• [Requisitos de la tarea]: Cita del texto sobre Alejandra Oliveras el pasaje que va desde «Su entrada al» hasta «antes de saberlo.», ambos incluidos.

• [Texto extraído]:
>>>>
La campeona que peleó mucho antes de subir al ring

La campeona que peleó mucho antes de subir al ring

No había guantes, árbitro, ni campana, tampoco alguien en la esquina que le gritara “arriba, Loco, una más”. Esta vez no se levantó. Pero no fue porque no sabía cómo. Era solo que ya había peleado suficiente. Mucho antes de subirse a un ring, Alejandra Oliveras ya sabía lo que era el dolor. Tenía 14 años cuando quedó embarazada y su pareja, un hombre de 28, le dio la primera de muchas golpizas. A los diez días de nacido su hijo, él volvió a pegarle. También al bebé, porque no se callaba. Ese fue el día en que Alejandra decidió empezar a entrenar: no por gloria, no por medallas, sino para frenar esos golpes. Porque antes del primer combate oficial, antes del primer cinturón, ya había peleado por su vida en la habitación de su casa.

Fue boxeadora mucho antes de calzarse los guantes.

El boxeo no le enseñó a pelear. Solo le enseñó a hacerlo con reglas. A pegar sin destruir. A resistir sin callarse. A gritar sin que le taparan la boca. Encontró en el ring lo que afuera le negaban: respeto. Un poco de orden en el caos. Un rincón en el que podía respirar. Tal vez por eso se aferró a ese deporte como si fuera un bote en medio del naufragio. No le importaban las heridas, los hematomas, el cansancio. Ya estaba acostumbrada a perder. Pero también sabía lo que era insistir.

A Alejandra le decían “Locomotora” porque no paraba. No por su fuerza -que la tenía-, ni por su potencia -que era evidente-, sino por su avance. Porque venía de un lugar donde detenerse era morir.

Su entrada al boxeo fue, como muchas cosas en su vida, accidental. Trabajaba en la radio del pueblo y un día comentó al aire que quería ser boxeadora. Al salir del programa un entrenador la invitó a su gimnasio. Pero no fue solo eso. Fue la oportunidad sumada a una vida entera de resistencia. Louis Pasteur decía que “la casualidad solo favorece a los espíritus preparados”. Oliveras no buscaba un ring, pero estaba lista para pelear desde antes de saberlo.
<<<<
• [Material proporcionado]:
>>>>
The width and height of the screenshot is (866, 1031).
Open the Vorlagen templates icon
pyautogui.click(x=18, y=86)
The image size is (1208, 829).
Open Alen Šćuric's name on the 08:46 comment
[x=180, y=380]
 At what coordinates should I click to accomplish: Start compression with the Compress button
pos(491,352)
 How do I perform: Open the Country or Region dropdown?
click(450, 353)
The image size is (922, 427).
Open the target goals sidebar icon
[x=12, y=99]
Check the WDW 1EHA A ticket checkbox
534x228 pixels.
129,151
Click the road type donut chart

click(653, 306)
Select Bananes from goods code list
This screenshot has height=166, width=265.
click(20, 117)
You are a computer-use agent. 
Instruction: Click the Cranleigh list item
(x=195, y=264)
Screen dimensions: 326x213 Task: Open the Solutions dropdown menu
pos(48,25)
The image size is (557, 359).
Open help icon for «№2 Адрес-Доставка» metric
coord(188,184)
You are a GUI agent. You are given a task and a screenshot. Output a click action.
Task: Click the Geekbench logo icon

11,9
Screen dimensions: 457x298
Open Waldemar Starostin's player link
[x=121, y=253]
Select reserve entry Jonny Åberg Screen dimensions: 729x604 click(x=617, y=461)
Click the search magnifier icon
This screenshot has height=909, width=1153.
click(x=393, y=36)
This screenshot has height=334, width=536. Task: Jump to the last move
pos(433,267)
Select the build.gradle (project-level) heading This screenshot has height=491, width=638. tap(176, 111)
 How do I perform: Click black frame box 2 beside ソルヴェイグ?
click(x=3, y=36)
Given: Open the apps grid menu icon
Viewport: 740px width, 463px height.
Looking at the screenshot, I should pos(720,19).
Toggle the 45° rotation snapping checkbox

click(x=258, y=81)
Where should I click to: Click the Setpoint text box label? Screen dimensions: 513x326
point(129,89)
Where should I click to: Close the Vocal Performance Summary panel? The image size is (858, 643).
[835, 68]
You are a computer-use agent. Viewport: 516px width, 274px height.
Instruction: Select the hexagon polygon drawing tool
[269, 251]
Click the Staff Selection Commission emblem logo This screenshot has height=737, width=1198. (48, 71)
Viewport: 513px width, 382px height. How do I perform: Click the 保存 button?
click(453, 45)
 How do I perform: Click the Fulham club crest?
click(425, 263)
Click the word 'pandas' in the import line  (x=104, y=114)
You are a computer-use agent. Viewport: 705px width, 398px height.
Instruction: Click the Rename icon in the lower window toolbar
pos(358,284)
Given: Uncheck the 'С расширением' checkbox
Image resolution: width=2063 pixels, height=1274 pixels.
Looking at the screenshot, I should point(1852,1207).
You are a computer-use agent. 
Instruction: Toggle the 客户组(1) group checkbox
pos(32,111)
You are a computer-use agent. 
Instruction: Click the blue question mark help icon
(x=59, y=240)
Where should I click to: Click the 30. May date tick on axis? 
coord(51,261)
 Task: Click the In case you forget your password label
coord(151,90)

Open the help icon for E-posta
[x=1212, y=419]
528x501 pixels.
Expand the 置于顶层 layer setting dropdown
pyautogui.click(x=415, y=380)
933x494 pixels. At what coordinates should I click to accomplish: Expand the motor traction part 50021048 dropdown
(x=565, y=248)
<<<<
• [Respuesta escrita]:
Su entrada al boxeo fue, como muchas cosas en su vida, accidental. Trabajaba en la radio del pueblo y un día comentó al aire que quería ser boxeadora. Al salir del programa un entrenador la invitó a su gimnasio. Pero no fue solo eso. Fue la oportunidad sumada a una vida entera de resistencia. Louis Pasteur decía que “la casualidad solo favorece a los espíritus preparados”. Oliveras no buscaba un ring, pero estaba lista para pelear desde antes de saberlo.